▸ **Material supplied**

# # #

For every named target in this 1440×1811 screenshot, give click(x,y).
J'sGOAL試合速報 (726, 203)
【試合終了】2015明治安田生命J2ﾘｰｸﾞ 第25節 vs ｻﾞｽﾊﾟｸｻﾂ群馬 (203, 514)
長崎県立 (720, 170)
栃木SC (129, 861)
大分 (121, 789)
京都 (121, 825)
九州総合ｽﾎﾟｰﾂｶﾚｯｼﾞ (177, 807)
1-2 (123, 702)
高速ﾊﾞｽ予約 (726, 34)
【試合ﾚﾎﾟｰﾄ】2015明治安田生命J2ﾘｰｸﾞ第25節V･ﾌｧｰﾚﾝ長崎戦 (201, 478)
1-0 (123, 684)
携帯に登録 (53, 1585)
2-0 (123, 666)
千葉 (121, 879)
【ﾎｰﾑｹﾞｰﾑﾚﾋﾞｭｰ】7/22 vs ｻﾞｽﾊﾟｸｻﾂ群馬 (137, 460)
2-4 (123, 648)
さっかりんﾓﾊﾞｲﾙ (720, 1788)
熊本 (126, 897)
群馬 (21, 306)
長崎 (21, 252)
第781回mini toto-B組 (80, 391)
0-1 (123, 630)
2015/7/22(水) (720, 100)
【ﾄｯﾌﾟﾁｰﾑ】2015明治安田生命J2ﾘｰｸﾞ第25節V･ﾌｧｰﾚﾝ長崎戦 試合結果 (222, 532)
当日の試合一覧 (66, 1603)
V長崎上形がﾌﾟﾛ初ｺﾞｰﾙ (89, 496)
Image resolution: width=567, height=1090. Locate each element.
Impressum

# # #

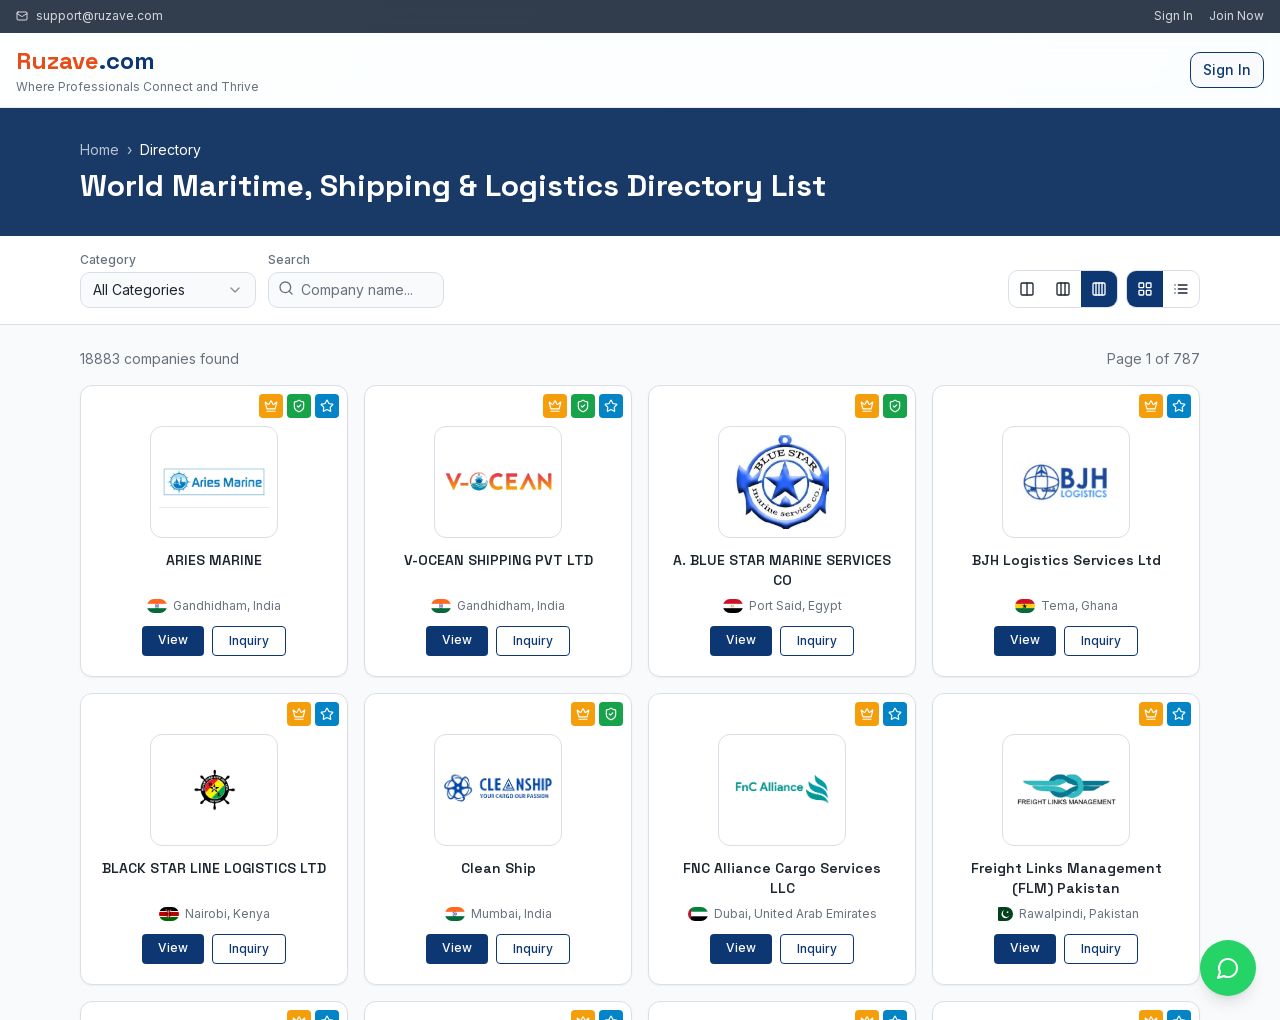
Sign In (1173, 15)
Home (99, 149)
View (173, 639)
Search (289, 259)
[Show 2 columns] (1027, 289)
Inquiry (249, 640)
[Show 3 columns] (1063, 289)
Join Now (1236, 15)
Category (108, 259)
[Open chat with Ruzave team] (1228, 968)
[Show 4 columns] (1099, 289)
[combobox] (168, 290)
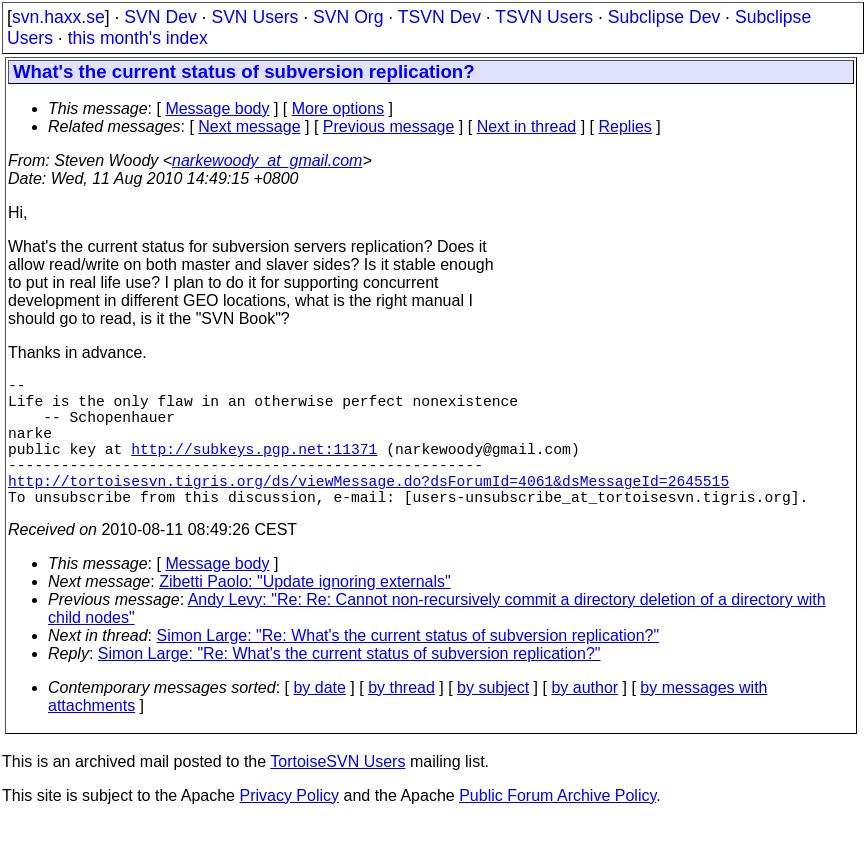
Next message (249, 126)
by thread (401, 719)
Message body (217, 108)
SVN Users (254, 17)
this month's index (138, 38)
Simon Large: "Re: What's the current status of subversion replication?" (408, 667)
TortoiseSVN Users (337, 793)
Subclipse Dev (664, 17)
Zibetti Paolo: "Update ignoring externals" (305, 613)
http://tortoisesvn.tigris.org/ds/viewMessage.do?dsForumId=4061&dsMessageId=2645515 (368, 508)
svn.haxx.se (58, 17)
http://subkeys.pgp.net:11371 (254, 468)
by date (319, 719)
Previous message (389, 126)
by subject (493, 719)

# # #

▸ **Task to carry out**
Rewrite the rows starting with the one containing "千葉 (121, 879)" and going on through the one containing "V長崎上形がﾌﾟﾛ初ｺﾞｰﾙ (89, 496)", swapping "熊本" for "福岡" and keeping everything else the same.

▸ **Solution for this exercise**
千葉 (121, 879)
【ﾎｰﾑｹﾞｰﾑﾚﾋﾞｭｰ】7/22 vs ｻﾞｽﾊﾟｸｻﾂ群馬 (137, 460)
2-4 (123, 648)
さっかりんﾓﾊﾞｲﾙ (720, 1788)
福岡 (126, 897)
群馬 (21, 306)
長崎 (21, 252)
第781回mini toto-B組 (80, 391)
0-1 (123, 630)
2015/7/22(水) (720, 100)
【ﾄｯﾌﾟﾁｰﾑ】2015明治安田生命J2ﾘｰｸﾞ第25節V･ﾌｧｰﾚﾝ長崎戦 試合結果 (222, 532)
当日の試合一覧 (66, 1603)
V長崎上形がﾌﾟﾛ初ｺﾞｰﾙ (89, 496)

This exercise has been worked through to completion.